For a writer to describe something impossible or inconceivable, they might use metaphors, similes, understatement, incomplete phrases, invented words, blank spaces, ellipses…

Science Fiction writers often have that problem, and writers of Realistic or Hard Sci-Fi need to be particularly adept at describing things that do not (yet) exist. William Gibson, for instance, coined the term “cyberspace” for “widespread, interconnected digital technology” in his short story “Burning Chrome” (1982). He made up the term. There was no such word before he made it up, but after the success of his story, it slowly came into use. Now, it just a normal term.

So, what did Paul Auster (1947 – 2024) do when it came to describing the impossible thing that forms the crux of his 1994 novel, Mr. Vertigo?

Mr. Vertigo, by Paul Auster, originally published in 1994 by Faber and Faber.

Describe something that is impossible

Mr. Vertigo is about a street kid who becomes famous for being able to actually fly, walk on air, and levitate – all by himself. No crookery, no magic, no sleight-of-hand, no stagecraft, no CGI. The novel has other themes, but the dilemma of orphaned “Walt” is that the very thing that he learns to do, which saves him from starvation and abuse, is the thing that can kill him, and almost does. It’s about that old adage of; be careful what you wish for, because you just might get it.

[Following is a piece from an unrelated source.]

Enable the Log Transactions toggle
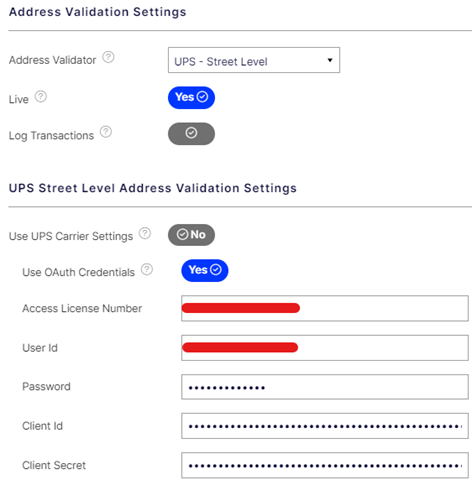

Auster tells the story most engagingly. It reads well. You follow Walt’s relationship with “Master Yehudi”, his trainer and manager, and you set aside your suspension of disbelief for the most part. You see Walt becoming a man. The suspense builds and the moment approaches. Haven’t you ever dreamed you could fly? Remember the sensation? Disbelief, joy, freedom, all combined, and then you wake up?

Like in a dream, foreshadowings of that moment in the story can be inferred and hinted at. But there has to be a moment when Walt actually levitates, and, to be convincing, it has to be unambiguous and direct. Here it is, 62 pages into the 293 pp. novel:


“There was no more tears to be gotten out of me – only a dry, choked heaving, an aftermath of the hiccups and scorched, airless breaths. Presently I grew still, almost tranquil, and bit by bit a sense of calm spread through me, radiating out among my muscles and oozing towards the tips of my fingers and toes. There were no more thoughts in my head, no more feelings in my heart. I was weightless inside my own body, floating on a placid wave of nothingness, utterly detached and indifferent to the world around me.

And that’s when I did it for the first time – without warning, without the least notion that it was about to happen. Very slowly, I felt my body rise off the floor. The movement was so natural, so exquisite in its gentleness, it wasn’t until I opened my eyes that I understood my limbs were touching only air. I was not far off the ground – no more than an inch or two – but I hung there without effort, suspended like the moon in the night sky, motionless and aloft, conscious only of the air fluttering in and out of my lungs.

I can’t say how long I hovered like that, but at a certain moment, with the same slowness and gentleness as before, I eased back to the ground.”


(Photo of Paul Auster from Al Majalla Magazine, “US writer Paul Auster looks on in Lyon on January 16, 2018.” Photo by Jeff Pachoud/AFP. Extract from Mr. Vertigo, by Paul Auster, Penguin Books, 1995, p. 62)


Strangely beautiful, isn’t it? After this, Walt learns to hover at will, longer, higher, faster, with movement, across empty spaces, until he actually flies. Imagine having that sense of nothingness upon which gravity has no effect. The description works for me, and ever since I read it the first time, I’ve imagined that this is what flying without wings – without any aids – is like. Or what being weightless in a spaceship in outer space could feel like.

This is why I keep a copy of Mr. Vertigo in my book collection. I enjoy reading Auster’s vivid descriptions of impossible things, such as walking on air. I wonder how he knew?